*Instructions to follow*:
In the data below, the answer is the run of lines from the line containing "1680x470 pixels." through the line containing "Click the Location", both included; print it exactly and nothing else.

Segment Start: Data for the task

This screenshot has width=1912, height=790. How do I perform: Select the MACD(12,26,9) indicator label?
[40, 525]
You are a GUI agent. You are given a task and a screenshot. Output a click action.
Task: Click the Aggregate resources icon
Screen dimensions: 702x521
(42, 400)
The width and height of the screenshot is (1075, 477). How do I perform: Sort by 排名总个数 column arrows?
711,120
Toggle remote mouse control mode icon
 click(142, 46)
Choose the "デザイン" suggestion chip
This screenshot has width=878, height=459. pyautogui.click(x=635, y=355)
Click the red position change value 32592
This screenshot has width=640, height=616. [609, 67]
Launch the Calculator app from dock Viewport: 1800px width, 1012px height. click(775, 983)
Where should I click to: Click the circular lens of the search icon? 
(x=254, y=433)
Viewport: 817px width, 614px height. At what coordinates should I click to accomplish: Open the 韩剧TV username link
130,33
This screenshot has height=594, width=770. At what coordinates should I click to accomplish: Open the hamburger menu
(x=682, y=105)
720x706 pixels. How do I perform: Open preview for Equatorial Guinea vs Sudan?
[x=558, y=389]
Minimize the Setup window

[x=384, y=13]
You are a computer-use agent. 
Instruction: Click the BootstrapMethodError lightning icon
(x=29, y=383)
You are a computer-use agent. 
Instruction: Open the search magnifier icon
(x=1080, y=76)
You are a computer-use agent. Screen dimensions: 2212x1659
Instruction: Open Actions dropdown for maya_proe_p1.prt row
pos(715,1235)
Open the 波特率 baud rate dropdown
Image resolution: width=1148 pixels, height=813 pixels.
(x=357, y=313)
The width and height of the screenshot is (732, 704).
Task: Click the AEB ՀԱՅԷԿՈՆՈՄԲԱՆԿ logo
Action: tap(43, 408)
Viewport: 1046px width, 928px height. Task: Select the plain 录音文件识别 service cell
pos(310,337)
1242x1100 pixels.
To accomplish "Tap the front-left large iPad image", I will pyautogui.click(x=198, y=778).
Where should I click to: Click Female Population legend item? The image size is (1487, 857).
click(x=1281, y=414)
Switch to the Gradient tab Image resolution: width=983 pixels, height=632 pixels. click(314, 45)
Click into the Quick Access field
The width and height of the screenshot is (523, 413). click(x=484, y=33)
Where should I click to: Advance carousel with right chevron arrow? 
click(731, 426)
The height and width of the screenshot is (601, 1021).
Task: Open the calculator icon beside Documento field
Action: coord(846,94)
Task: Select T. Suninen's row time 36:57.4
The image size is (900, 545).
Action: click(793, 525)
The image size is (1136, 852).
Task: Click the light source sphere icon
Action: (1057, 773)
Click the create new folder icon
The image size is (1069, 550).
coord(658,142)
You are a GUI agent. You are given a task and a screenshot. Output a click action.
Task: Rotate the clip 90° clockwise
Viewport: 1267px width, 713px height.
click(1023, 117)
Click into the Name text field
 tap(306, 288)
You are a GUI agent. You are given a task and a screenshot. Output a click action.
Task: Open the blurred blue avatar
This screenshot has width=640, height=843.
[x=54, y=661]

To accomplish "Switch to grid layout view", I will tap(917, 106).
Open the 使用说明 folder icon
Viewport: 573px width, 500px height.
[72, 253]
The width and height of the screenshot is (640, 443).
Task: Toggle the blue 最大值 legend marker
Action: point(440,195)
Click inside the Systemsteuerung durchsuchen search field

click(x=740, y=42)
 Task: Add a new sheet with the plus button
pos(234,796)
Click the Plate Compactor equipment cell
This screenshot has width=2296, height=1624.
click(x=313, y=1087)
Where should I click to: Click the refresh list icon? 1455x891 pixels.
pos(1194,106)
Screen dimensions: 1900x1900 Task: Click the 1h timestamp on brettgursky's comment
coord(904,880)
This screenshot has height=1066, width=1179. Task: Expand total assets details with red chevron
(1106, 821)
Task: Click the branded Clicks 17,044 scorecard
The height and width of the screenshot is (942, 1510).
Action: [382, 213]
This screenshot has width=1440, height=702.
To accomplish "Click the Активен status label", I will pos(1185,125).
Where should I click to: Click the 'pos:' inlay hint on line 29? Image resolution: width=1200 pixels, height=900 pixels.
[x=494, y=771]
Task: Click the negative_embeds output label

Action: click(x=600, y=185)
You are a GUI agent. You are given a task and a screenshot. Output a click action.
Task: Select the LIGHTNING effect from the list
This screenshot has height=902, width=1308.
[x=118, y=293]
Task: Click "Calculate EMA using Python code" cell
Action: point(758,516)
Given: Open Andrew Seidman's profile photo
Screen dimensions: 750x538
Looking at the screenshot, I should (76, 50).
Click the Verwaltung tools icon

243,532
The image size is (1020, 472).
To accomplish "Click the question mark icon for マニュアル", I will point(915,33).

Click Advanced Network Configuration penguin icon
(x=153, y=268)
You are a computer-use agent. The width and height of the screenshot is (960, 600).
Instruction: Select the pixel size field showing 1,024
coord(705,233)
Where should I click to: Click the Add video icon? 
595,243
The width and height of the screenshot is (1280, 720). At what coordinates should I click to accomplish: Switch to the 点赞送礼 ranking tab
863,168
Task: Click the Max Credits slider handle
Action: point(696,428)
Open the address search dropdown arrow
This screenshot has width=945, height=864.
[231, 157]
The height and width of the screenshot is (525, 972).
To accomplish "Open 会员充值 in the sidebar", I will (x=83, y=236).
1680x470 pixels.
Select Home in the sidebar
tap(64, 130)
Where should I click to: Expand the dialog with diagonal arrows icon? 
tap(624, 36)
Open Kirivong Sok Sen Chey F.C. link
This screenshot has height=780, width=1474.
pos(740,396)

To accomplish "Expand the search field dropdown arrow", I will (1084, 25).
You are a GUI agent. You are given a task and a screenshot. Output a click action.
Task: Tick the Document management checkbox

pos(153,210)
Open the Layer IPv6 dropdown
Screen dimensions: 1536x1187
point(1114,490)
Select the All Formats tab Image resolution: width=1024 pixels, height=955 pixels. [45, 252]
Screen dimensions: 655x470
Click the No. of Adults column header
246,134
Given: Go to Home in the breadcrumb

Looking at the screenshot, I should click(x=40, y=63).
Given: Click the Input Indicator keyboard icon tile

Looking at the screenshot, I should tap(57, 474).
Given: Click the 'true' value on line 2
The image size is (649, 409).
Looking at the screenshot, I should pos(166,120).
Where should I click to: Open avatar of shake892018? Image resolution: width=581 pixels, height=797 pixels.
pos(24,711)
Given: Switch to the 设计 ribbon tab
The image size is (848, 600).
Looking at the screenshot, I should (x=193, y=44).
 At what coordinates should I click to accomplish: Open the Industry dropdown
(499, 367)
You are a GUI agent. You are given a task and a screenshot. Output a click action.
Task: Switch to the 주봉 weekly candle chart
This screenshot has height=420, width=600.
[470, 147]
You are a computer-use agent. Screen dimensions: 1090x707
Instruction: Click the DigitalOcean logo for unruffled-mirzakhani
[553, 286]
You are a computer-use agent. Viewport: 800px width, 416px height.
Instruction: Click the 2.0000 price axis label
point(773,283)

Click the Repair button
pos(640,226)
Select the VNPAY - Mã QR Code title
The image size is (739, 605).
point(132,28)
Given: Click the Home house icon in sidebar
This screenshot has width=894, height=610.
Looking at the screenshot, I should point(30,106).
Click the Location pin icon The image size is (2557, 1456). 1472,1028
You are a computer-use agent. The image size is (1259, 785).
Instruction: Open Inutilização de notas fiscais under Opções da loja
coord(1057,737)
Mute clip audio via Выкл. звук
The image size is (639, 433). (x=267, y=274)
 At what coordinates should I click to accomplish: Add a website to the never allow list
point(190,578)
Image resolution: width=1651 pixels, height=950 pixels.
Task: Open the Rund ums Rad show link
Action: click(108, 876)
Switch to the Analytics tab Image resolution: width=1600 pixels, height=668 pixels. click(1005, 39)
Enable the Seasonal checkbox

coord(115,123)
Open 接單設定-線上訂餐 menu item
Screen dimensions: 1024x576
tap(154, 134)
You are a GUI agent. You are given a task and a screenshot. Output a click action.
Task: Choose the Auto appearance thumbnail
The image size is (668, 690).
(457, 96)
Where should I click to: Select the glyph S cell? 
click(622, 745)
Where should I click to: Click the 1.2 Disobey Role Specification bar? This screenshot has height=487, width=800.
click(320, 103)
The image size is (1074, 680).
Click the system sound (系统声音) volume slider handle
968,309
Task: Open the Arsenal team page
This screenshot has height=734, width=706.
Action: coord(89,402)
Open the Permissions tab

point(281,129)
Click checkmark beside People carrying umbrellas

Segment End: Data for the task

*Finished exercise*:
1680x470 pixels.
Select Home in the sidebar
tap(64, 130)
Where should I click to: Expand the dialog with diagonal arrows icon? 
tap(624, 36)
Open Kirivong Sok Sen Chey F.C. link
This screenshot has height=780, width=1474.
pos(740,396)

To accomplish "Expand the search field dropdown arrow", I will (1084, 25).
You are a GUI agent. You are given a task and a screenshot. Output a click action.
Task: Tick the Document management checkbox

pos(153,210)
Open the Layer IPv6 dropdown
Screen dimensions: 1536x1187
point(1114,490)
Select the All Formats tab Image resolution: width=1024 pixels, height=955 pixels. [45, 252]
Screen dimensions: 655x470
Click the No. of Adults column header
246,134
Given: Go to Home in the breadcrumb

Looking at the screenshot, I should click(x=40, y=63).
Given: Click the Input Indicator keyboard icon tile

Looking at the screenshot, I should tap(57, 474).
Given: Click the 'true' value on line 2
The image size is (649, 409).
Looking at the screenshot, I should pos(166,120).
Where should I click to: Open avatar of shake892018? Image resolution: width=581 pixels, height=797 pixels.
pos(24,711)
Given: Switch to the 设计 ribbon tab
The image size is (848, 600).
Looking at the screenshot, I should (x=193, y=44).
 At what coordinates should I click to accomplish: Open the Industry dropdown
(499, 367)
You are a GUI agent. You are given a task and a screenshot. Output a click action.
Task: Switch to the 주봉 weekly candle chart
This screenshot has height=420, width=600.
[470, 147]
You are a computer-use agent. Screen dimensions: 1090x707
Instruction: Click the DigitalOcean logo for unruffled-mirzakhani
[553, 286]
You are a computer-use agent. Viewport: 800px width, 416px height.
Instruction: Click the 2.0000 price axis label
point(773,283)

Click the Repair button
pos(640,226)
Select the VNPAY - Mã QR Code title
The image size is (739, 605).
point(132,28)
Given: Click the Home house icon in sidebar
This screenshot has width=894, height=610.
Looking at the screenshot, I should point(30,106).
Click the Location pin icon The image size is (2557, 1456). 1472,1028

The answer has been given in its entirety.